DOMINGO IV del TIEMPO ORDINARIO. I Corintios 7, 32-35 ; Marcos 1, 21-28



HUIR DE LOS ESPEJOS

En mi generación se hablaba de la sexualidad apretando los dientes: fue la época en que más se vendieron dentaduras postizas. Luego vino la juventud con su descaro y nos enseñó a despuntar la palabra, a secar la llantina de los descuidos. Más tarde, una cierta indecencia de pensamiento nos abrió todos los deseos y nos hemos perdido en el laberinto de tanta carne desnuda. La vida se columpia en sus extremos y termina vengándose de sí misma.

San Pablo nos habla hoy con cierta prudencia sobre el celibato sacerdotal (deben o no casarse los curas?). Y lo hace a media voz, ya que al parecer algunos apóstoles estaban casados y con suegras diligentes. En otras ocasiones, el mismo apóstol ha aconsejado que los obispos sean hombres de una sola mujer... Por más razones o argumentos que queramos poner encima de las palabras, los sacerdotes hoy somos célibes porque Jesucristo lo fue. Otra cosa es que pueda mantenerse en el tiempo la decisión primera: argumentamos casi siempre en las caídas que la soledad es el descabello de la ternura.

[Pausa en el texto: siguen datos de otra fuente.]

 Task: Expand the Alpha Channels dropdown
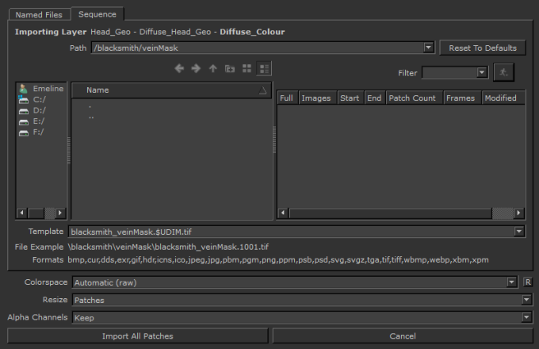coord(526,317)
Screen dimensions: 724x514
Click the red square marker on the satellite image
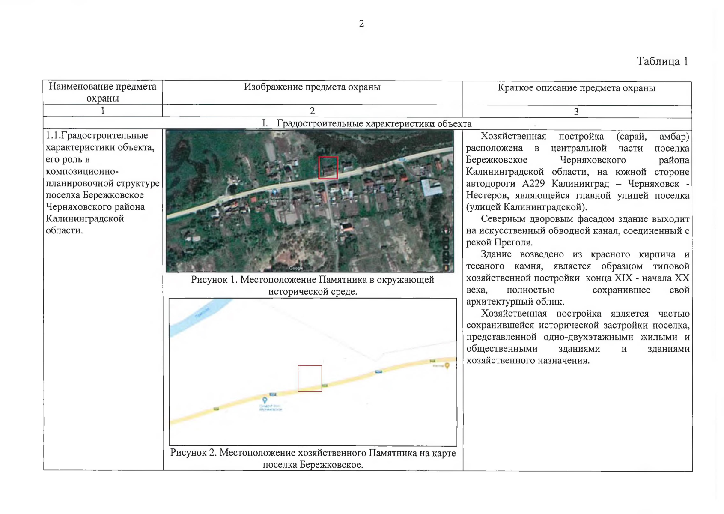point(328,167)
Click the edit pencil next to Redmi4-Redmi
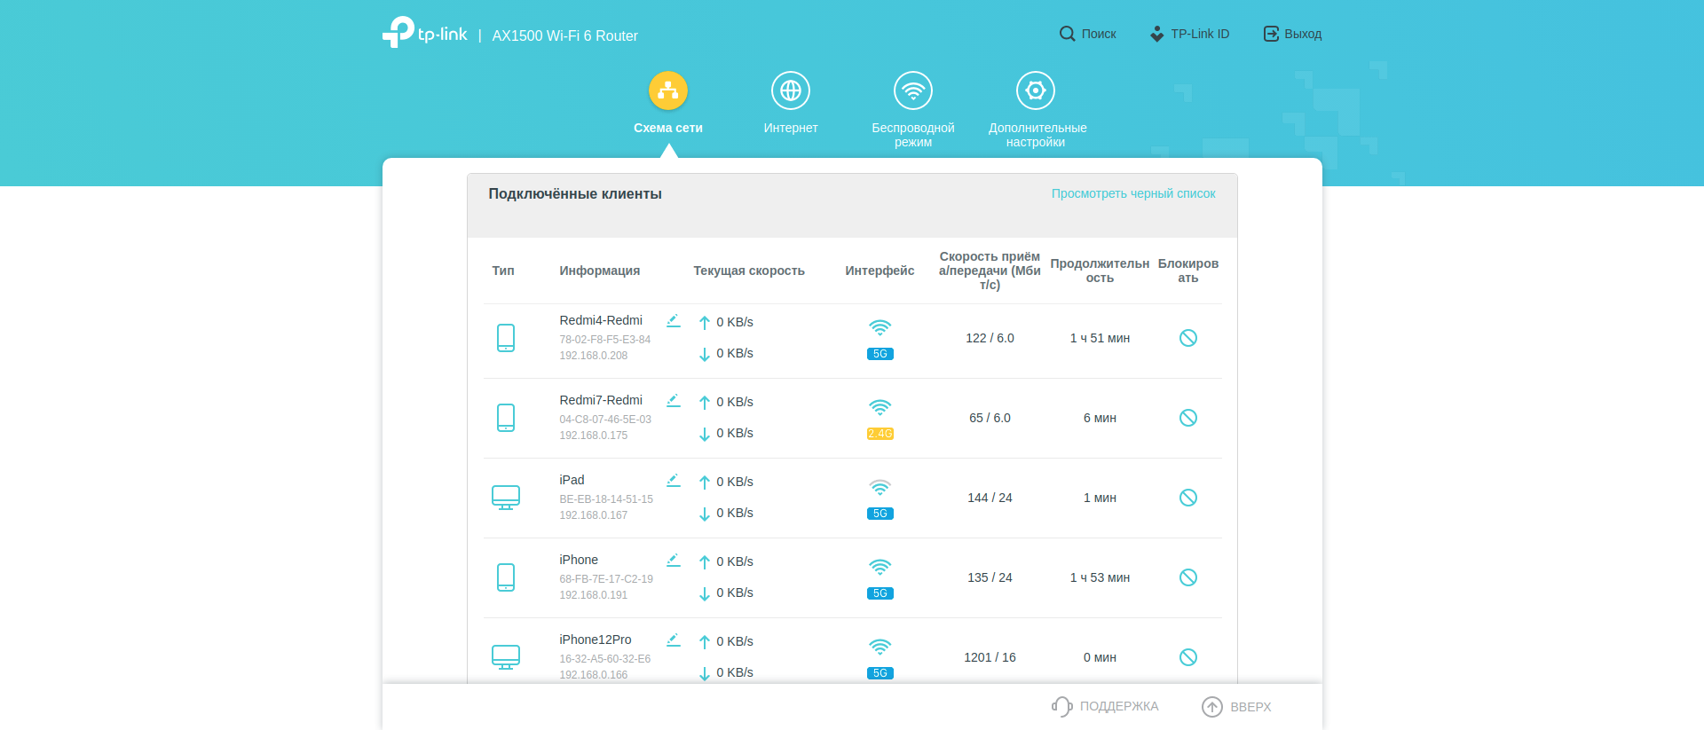1704x730 pixels. tap(673, 321)
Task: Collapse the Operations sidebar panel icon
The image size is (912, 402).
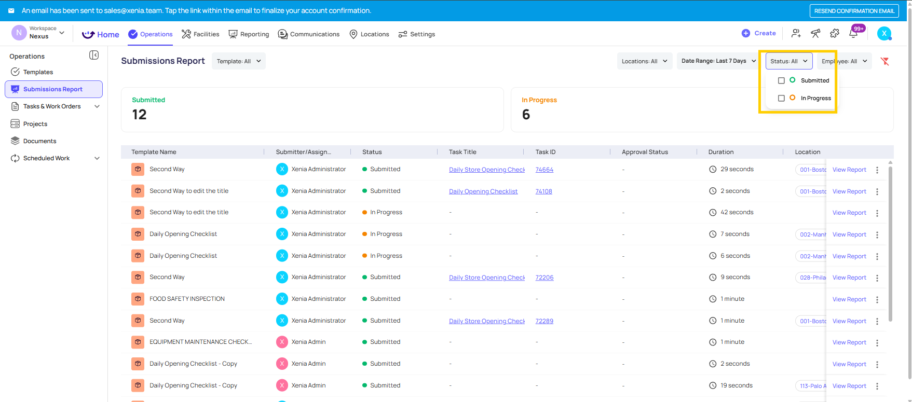Action: tap(94, 55)
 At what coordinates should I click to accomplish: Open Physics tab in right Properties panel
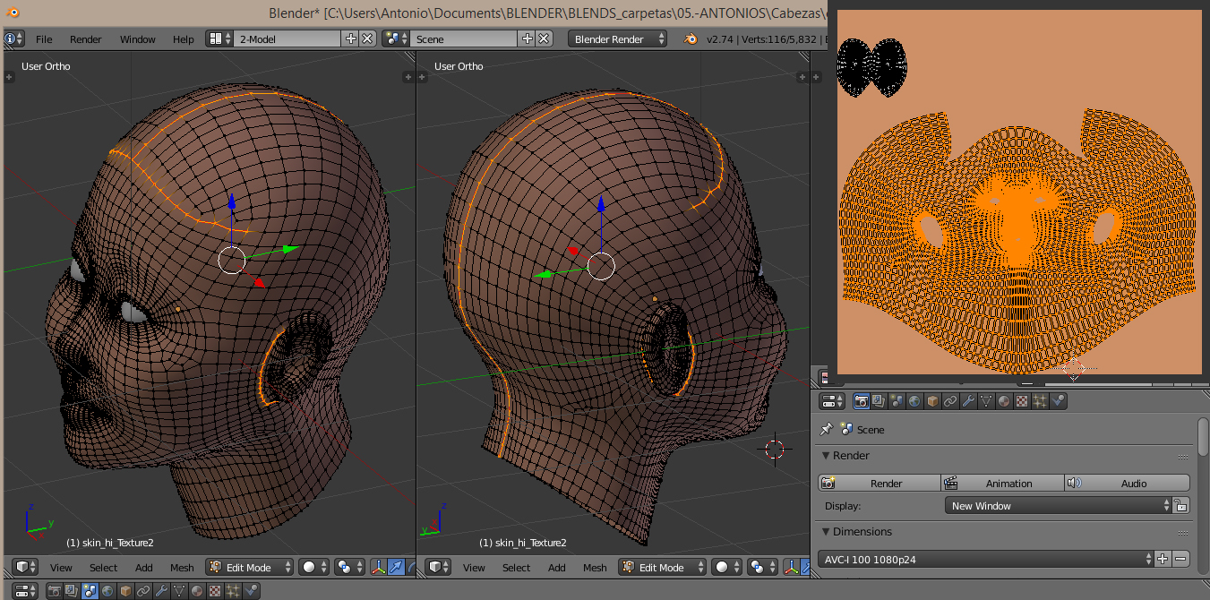1059,401
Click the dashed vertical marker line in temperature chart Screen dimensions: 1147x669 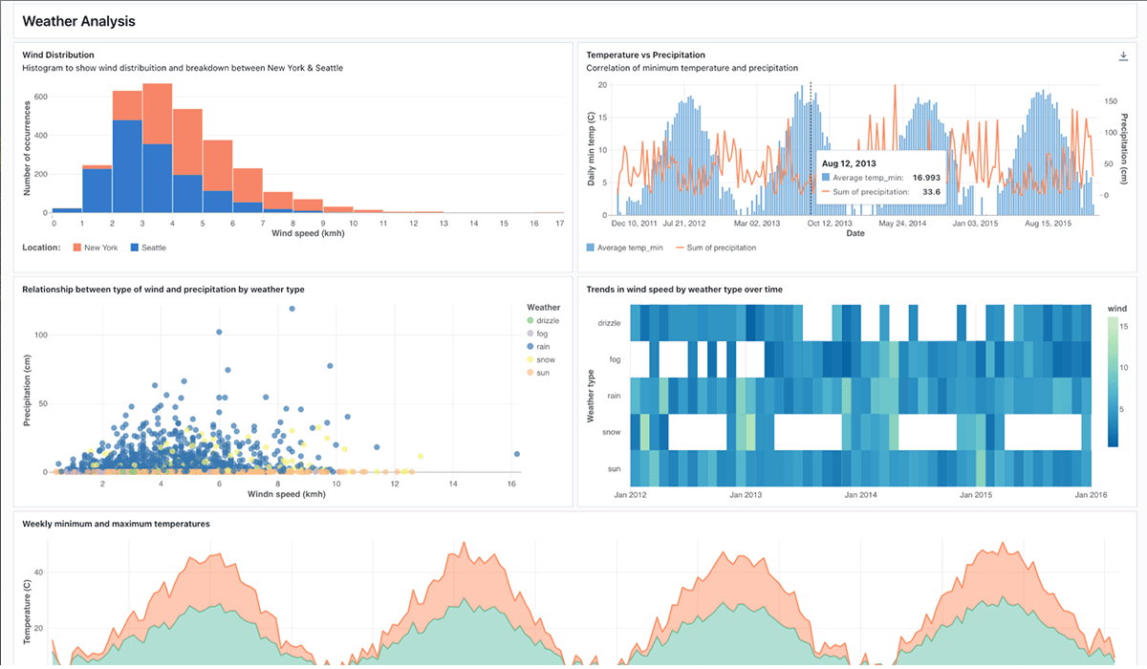(811, 143)
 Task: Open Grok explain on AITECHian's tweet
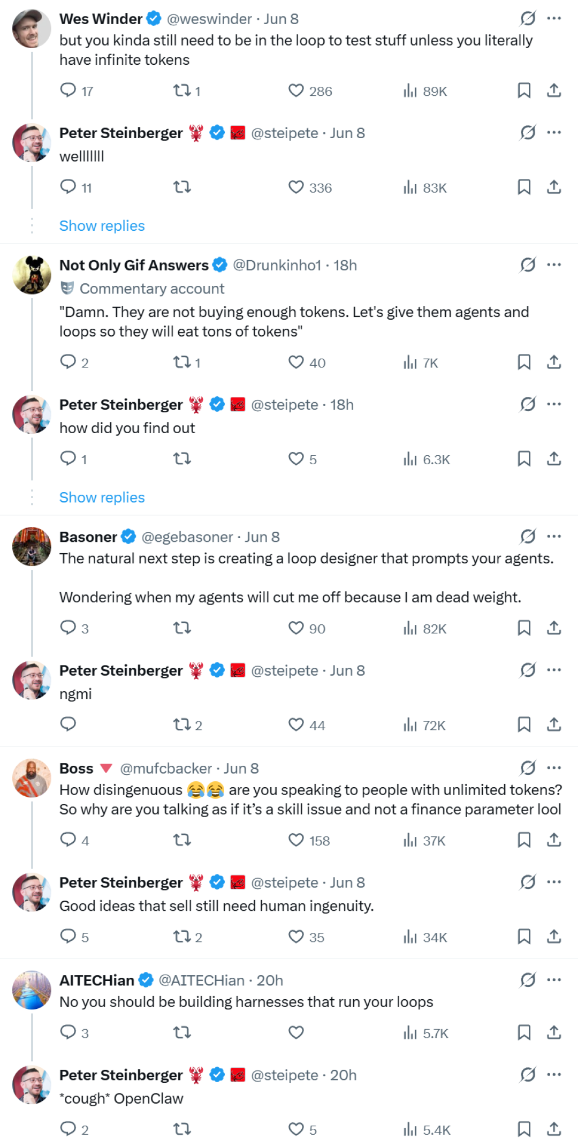pyautogui.click(x=528, y=980)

La Iglesia sabrá en su experiencia de Madre y de Maestra por qué no es opcional el celibato en los curas. Ayer mismo, en Italia, un sacerdote predicó con inmenso respeto que dejaba el ministerio porque iba a tener un hijo a los cincuenta años con una señora de cuarenta y siete: seguiría ayudando a la Iglesia, amándola como un hijo entrañable... su feligresía se emocionó en aplausos.. La singularidad de cada uno se ve constantemente amenazada por demonios meridianos, por los estertores de tanta luz, porque es difícil detener el fuego cuando sale de fraguas que no conocíamos. Porque el alma, gracias al amor de Jesucristo, está bien acompañada, pero el natural suele estar desasistido. Para que participe el natural con la apremiante hermosura de Dios se ha de alcanzar la unión que los místicos enseñan; mientras tanto, pedimos candiles a la noche y alguien que nos alcance la luna, como Calígula, cuando se vio al final tan pobre.

Benítez Reyes nos recuerda en una espléndida novela que los gordos casi siempre huyen de los espejos. A los pecadores no nos queda más remedio que buscarlos para corregir con paciencia la debilidad.

Cada día tiene su afán y cada asombro su respuesta.